**What is expected**
Beginning with the line that holds "Click the Save button", copy each line to the end of the records exactly, except the pictures.

Stored items
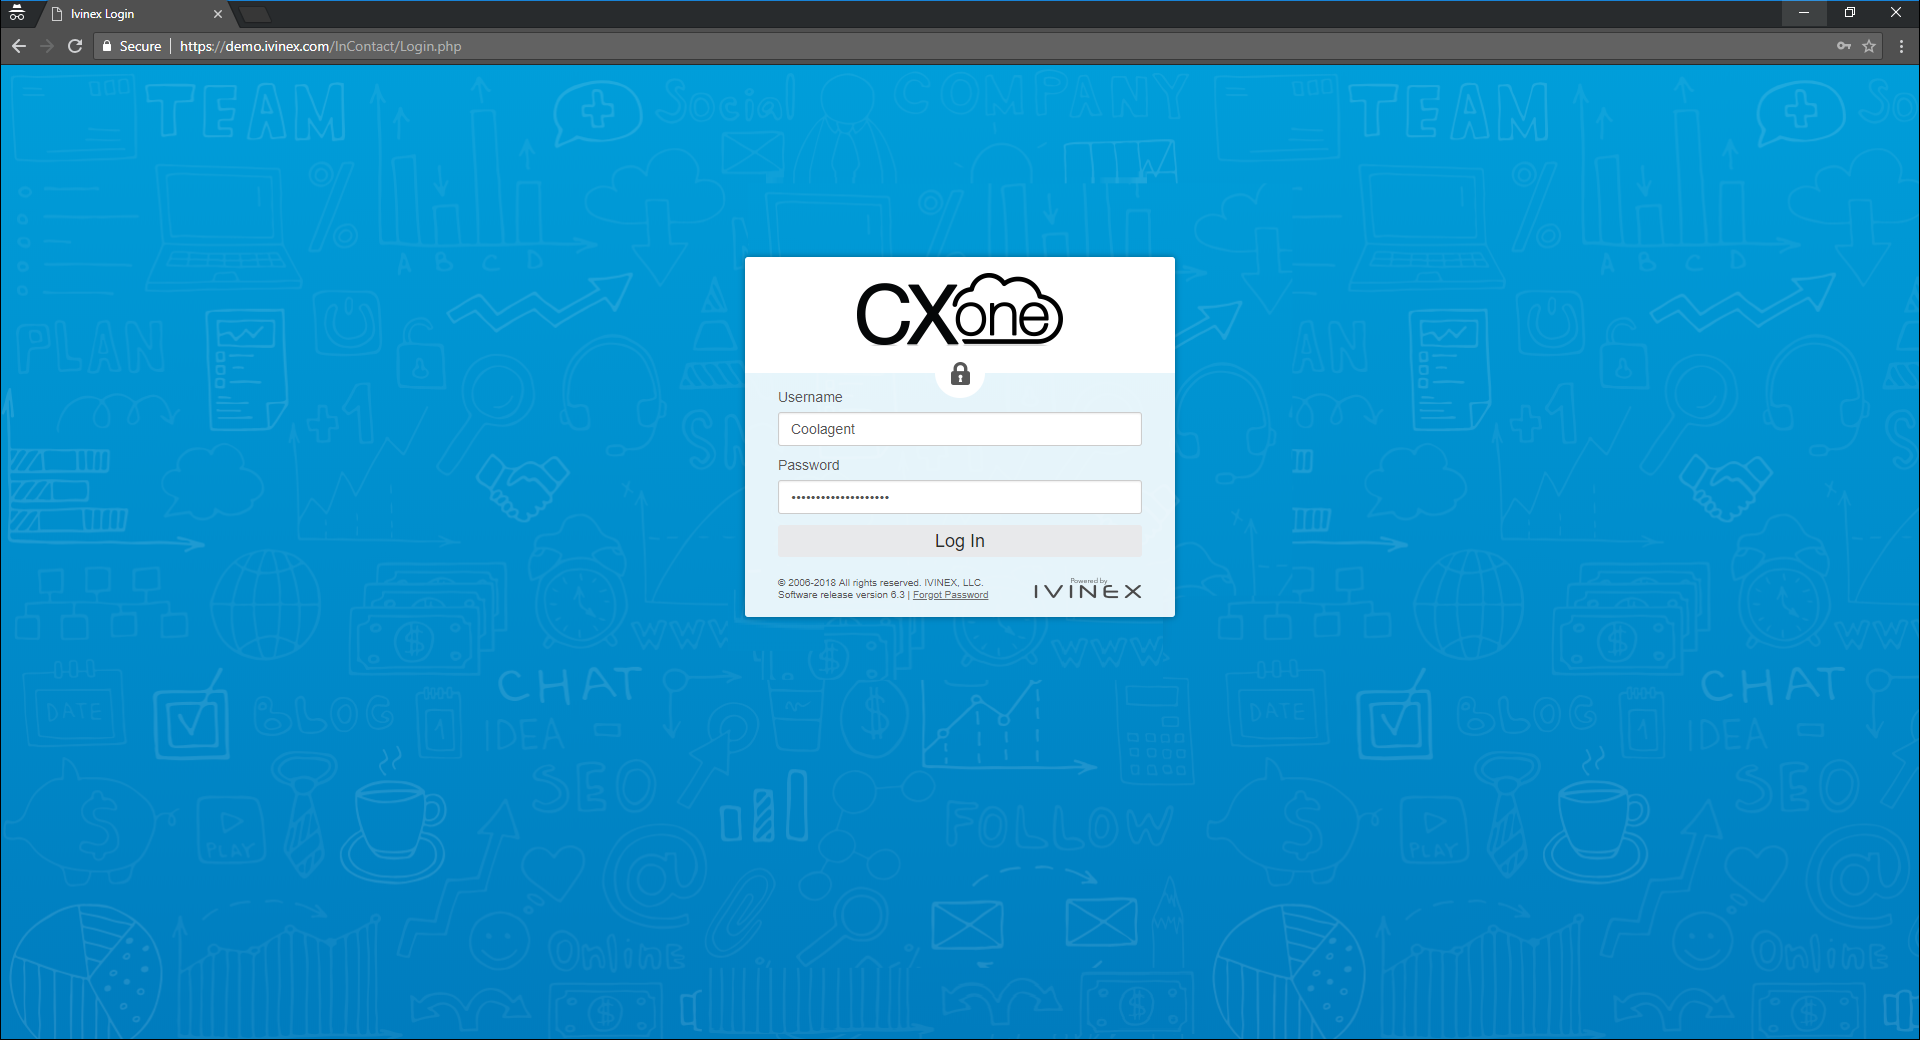The width and height of the screenshot is (1920, 1040).
Task: Click the padlock icon below CXone logo
Action: pos(960,374)
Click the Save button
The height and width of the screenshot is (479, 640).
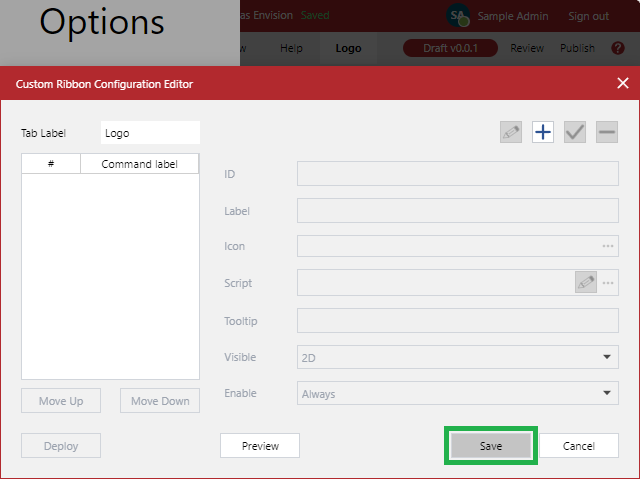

**Response box**
Click the Save button
The height and width of the screenshot is (479, 640).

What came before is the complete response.